Task instructions
Reproduce every item below verbatim, keeping each line unchanged.

Items for locating text and elements:

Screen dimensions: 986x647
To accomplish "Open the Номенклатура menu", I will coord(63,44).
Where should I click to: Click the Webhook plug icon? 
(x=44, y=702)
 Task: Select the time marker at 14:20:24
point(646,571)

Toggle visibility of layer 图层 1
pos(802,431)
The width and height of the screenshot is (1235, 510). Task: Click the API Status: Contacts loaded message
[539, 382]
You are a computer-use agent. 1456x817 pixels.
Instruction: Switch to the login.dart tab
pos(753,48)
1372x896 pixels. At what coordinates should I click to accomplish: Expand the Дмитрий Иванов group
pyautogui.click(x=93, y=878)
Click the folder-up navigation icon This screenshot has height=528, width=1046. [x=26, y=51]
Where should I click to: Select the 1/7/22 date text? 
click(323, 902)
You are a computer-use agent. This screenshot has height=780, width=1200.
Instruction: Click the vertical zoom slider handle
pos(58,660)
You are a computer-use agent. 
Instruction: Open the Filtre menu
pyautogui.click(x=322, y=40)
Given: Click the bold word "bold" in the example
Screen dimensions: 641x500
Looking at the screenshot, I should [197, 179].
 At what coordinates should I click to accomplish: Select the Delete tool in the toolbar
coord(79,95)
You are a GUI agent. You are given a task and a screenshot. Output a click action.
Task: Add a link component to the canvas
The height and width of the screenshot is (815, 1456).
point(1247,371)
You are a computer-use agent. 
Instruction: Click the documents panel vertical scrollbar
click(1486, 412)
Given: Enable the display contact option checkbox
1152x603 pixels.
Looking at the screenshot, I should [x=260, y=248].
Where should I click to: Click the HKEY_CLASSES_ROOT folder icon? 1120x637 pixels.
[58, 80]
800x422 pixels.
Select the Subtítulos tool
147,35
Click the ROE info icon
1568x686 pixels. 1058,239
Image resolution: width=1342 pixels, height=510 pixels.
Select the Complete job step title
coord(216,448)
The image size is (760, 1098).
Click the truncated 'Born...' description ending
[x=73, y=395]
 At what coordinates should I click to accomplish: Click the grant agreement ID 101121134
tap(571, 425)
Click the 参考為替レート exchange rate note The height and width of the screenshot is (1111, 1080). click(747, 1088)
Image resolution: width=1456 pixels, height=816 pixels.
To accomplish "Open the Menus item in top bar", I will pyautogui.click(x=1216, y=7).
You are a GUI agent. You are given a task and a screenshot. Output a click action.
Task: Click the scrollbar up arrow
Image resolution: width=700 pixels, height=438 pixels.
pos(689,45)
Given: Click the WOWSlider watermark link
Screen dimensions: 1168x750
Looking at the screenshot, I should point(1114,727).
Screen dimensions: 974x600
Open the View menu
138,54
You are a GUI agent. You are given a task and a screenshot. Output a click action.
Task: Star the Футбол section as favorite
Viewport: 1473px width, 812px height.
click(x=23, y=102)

Finished task
Screen dimensions: 986x647
To accomplish "Open the Номенклатура menu", I will coord(63,44).
Where should I click to: Click the Webhook plug icon? 
(x=44, y=702)
 Task: Select the time marker at 14:20:24
point(646,571)

Toggle visibility of layer 图层 1
pos(802,431)
The width and height of the screenshot is (1235, 510). Task: Click the API Status: Contacts loaded message
[539, 382]
You are a computer-use agent. 1456x817 pixels.
Instruction: Switch to the login.dart tab
pos(753,48)
1372x896 pixels. At what coordinates should I click to accomplish: Expand the Дмитрий Иванов group
pyautogui.click(x=93, y=878)
Click the folder-up navigation icon This screenshot has height=528, width=1046. [x=26, y=51]
Where should I click to: Select the 1/7/22 date text? 
click(323, 902)
You are a computer-use agent. This screenshot has height=780, width=1200.
Instruction: Click the vertical zoom slider handle
pos(58,660)
You are a computer-use agent. 
Instruction: Open the Filtre menu
pyautogui.click(x=322, y=40)
Given: Click the bold word "bold" in the example
Screen dimensions: 641x500
Looking at the screenshot, I should [197, 179].
 At what coordinates should I click to accomplish: Select the Delete tool in the toolbar
coord(79,95)
You are a GUI agent. You are given a task and a screenshot. Output a click action.
Task: Add a link component to the canvas
The height and width of the screenshot is (815, 1456).
point(1247,371)
You are a computer-use agent. 
Instruction: Click the documents panel vertical scrollbar
click(1486, 412)
Given: Enable the display contact option checkbox
1152x603 pixels.
Looking at the screenshot, I should [x=260, y=248].
Where should I click to: Click the HKEY_CLASSES_ROOT folder icon? 1120x637 pixels.
[58, 80]
800x422 pixels.
Select the Subtítulos tool
147,35
Click the ROE info icon
1568x686 pixels. 1058,239
Image resolution: width=1342 pixels, height=510 pixels.
Select the Complete job step title
coord(216,448)
The image size is (760, 1098).
Click the truncated 'Born...' description ending
[x=73, y=395]
 At what coordinates should I click to accomplish: Click the grant agreement ID 101121134
tap(571, 425)
Click the 参考為替レート exchange rate note The height and width of the screenshot is (1111, 1080). click(747, 1088)
Image resolution: width=1456 pixels, height=816 pixels.
To accomplish "Open the Menus item in top bar", I will pyautogui.click(x=1216, y=7).
You are a GUI agent. You are given a task and a screenshot. Output a click action.
Task: Click the scrollbar up arrow
Image resolution: width=700 pixels, height=438 pixels.
pos(689,45)
Given: Click the WOWSlider watermark link
Screen dimensions: 1168x750
Looking at the screenshot, I should point(1114,727).
Screen dimensions: 974x600
Open the View menu
138,54
You are a GUI agent. You are given a task and a screenshot. Output a click action.
Task: Star the Футбол section as favorite
Viewport: 1473px width, 812px height.
click(x=23, y=102)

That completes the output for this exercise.